More and more projectors are going wireless and getting free of any cable connection. A wireless connection to the image source can give you some flexibility but there are still some challenges that the industry continues to address.
There are definitely some advantages to going wireless and they include:
- Without the need of a cable connecting it to the source, you have more flexibility of location.
- The projector is easier to install.
- There is a tidier look without cables.
- No signal loss over longer distances.
- Easier to switch between multiple PCs or MACS. This can be ideal in a business setting where there is more than one presenter.
- Presenters can move around the room since they don’t need to be close to the projector.
While the technology is rapidly gathering momentum in the projector marketplace, there are still some significant drawbacks to wireless projectors that include:
- Projectors are limited to the bandwidth offered by the connection. A weak signal means a delay between the projector and source.
- There is always going to be a slight delay as the projector first waits for the wireless signal and then interprets it. While this won’t effect straightforward presentations, animated images will be effected and make appear to be out of synch.

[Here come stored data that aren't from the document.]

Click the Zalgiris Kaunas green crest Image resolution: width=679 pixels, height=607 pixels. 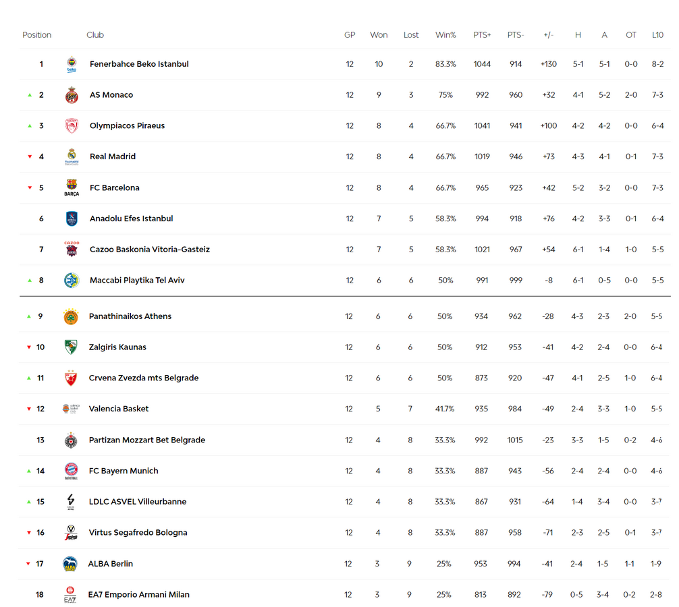(x=71, y=347)
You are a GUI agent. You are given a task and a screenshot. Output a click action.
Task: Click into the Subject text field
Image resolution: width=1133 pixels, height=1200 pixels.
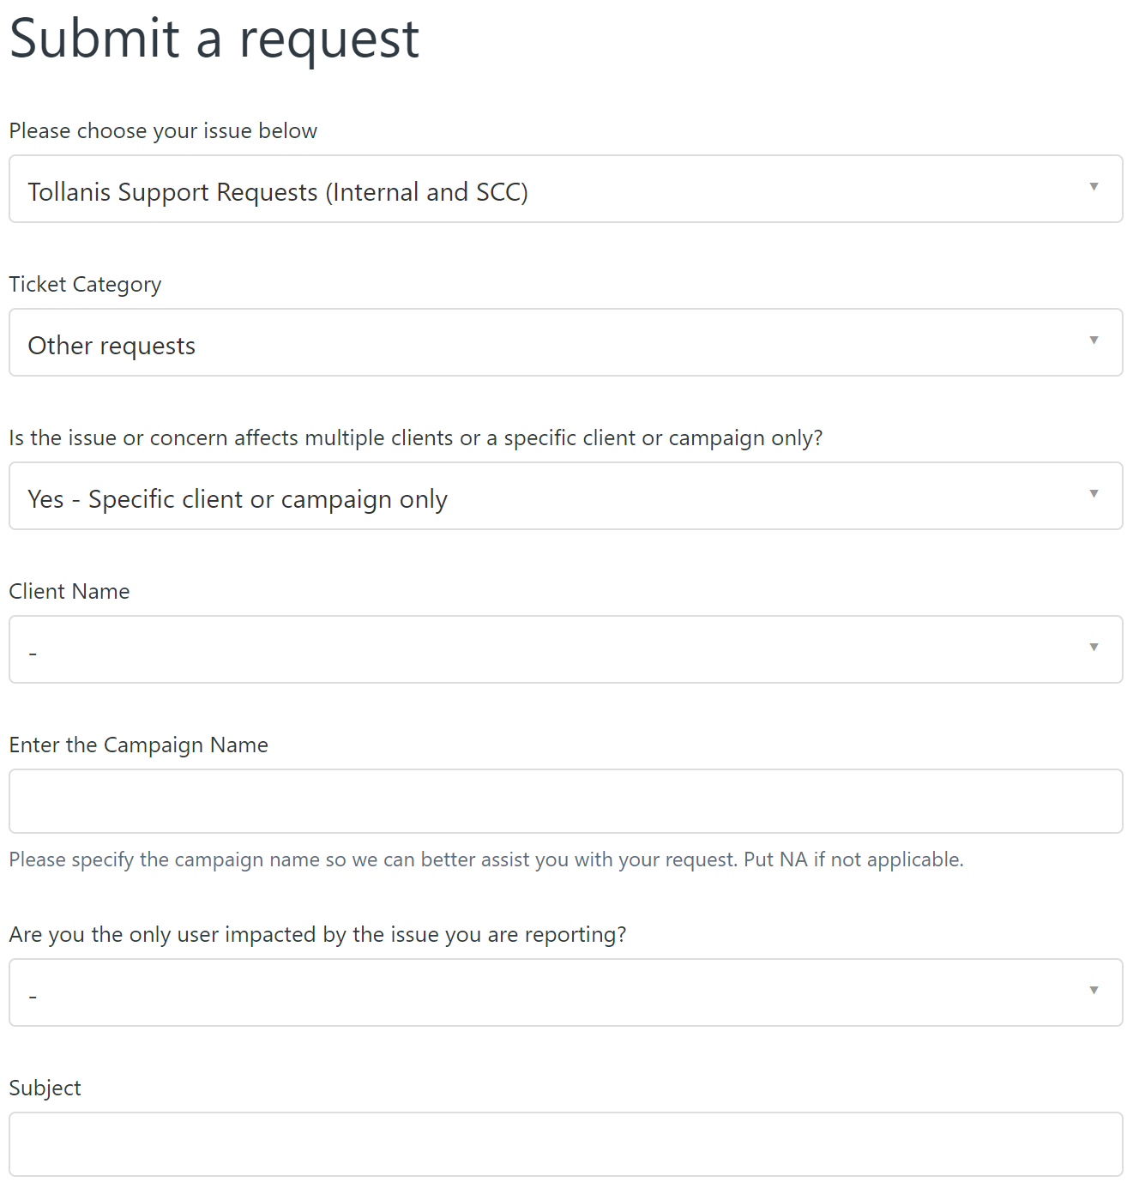(565, 1144)
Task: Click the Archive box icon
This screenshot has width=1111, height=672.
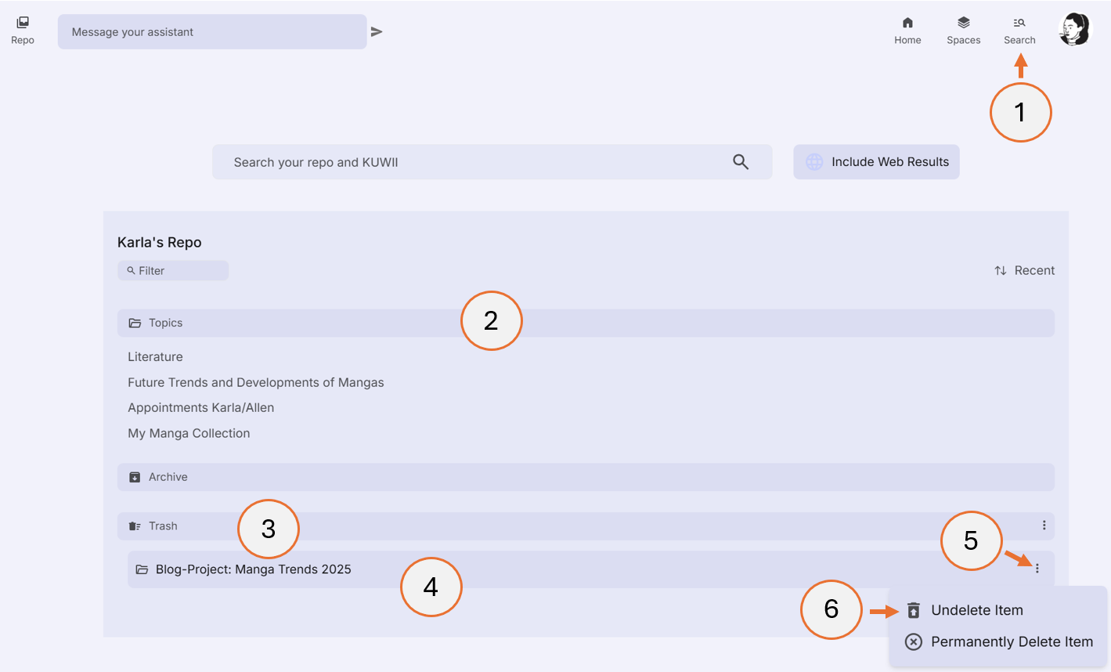Action: tap(133, 476)
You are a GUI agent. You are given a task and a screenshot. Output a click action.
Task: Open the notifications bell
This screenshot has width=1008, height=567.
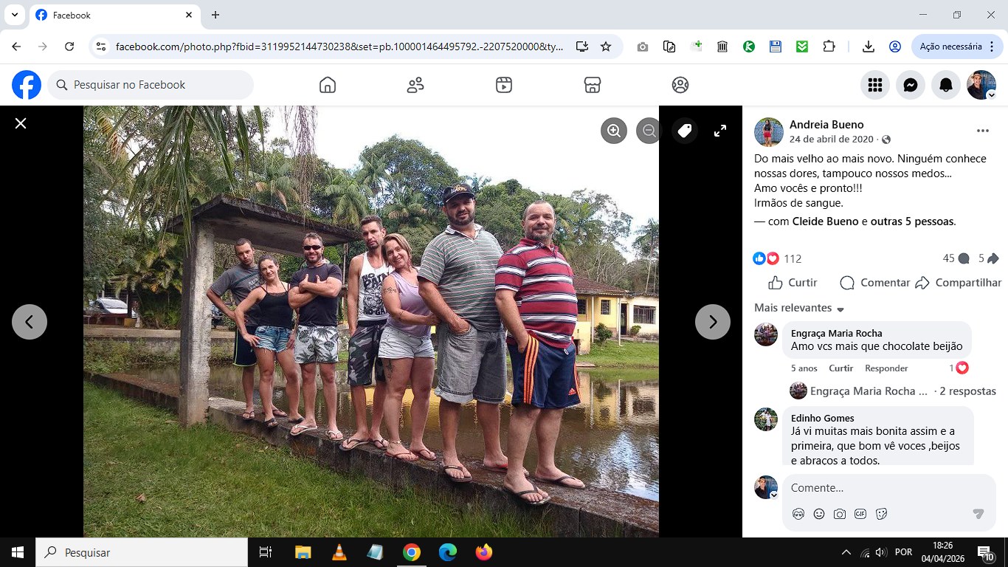click(x=946, y=85)
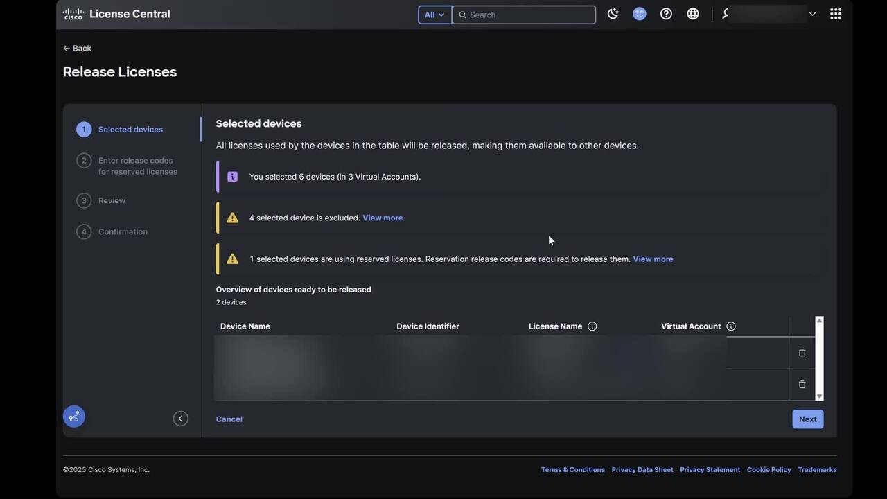The width and height of the screenshot is (887, 499).
Task: View more about excluded devices
Action: (x=383, y=218)
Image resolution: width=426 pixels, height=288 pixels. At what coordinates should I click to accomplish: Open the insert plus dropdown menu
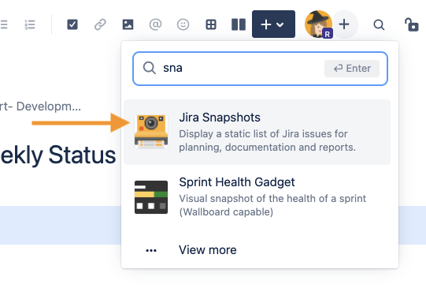coord(273,24)
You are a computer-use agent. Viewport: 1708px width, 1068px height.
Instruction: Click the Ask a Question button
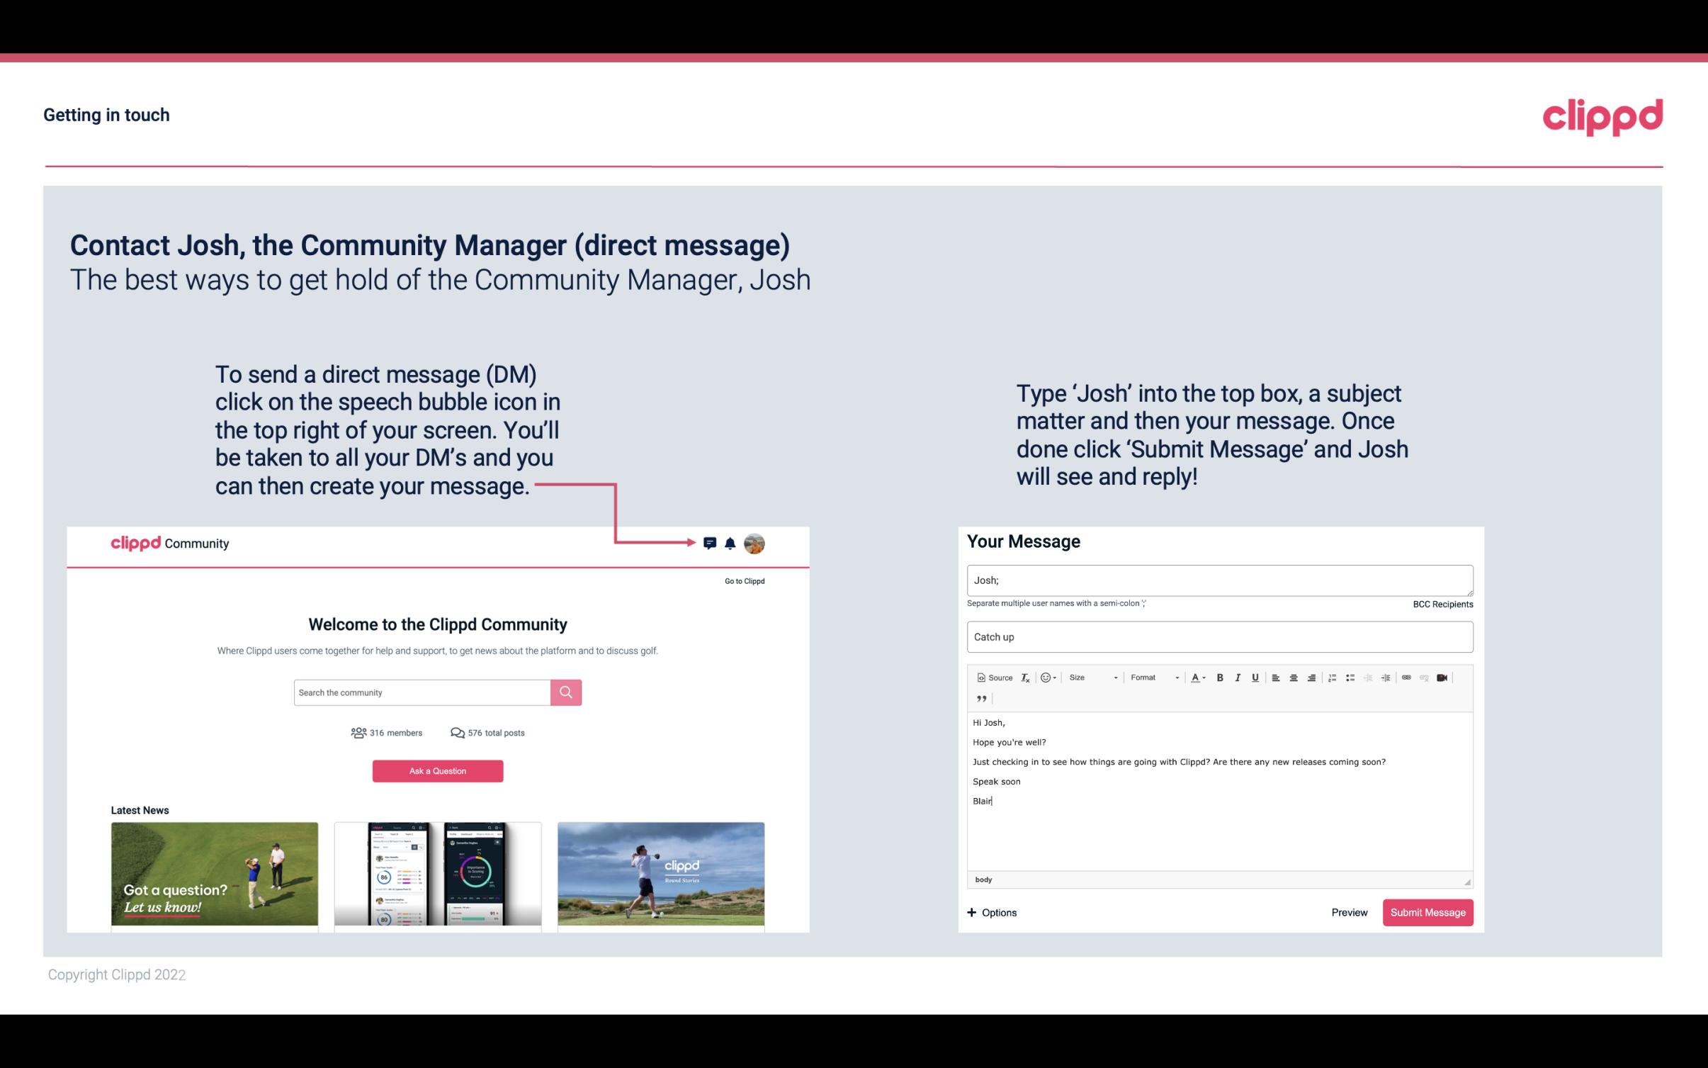(438, 770)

- Full motion video can’t be shown in real time. This can be a major drawback in educational or artistic presentations.
- If your signal is extremely weak or fluctuates you may need to install a wireless USB WiFi dongle.
- You may need to go with a different brand altogether. Epson is now selling a WiDi projector, which has the projector connected to the Epson WiDi Transmitter eliminating any transmission delays.
- You will need to encrypt the signal for security reasons. You usually choose 64-bit or 128-bit encryption. This is going to also slow down the display refresh as the laptop and projector have to do more work to encode and decode the signal.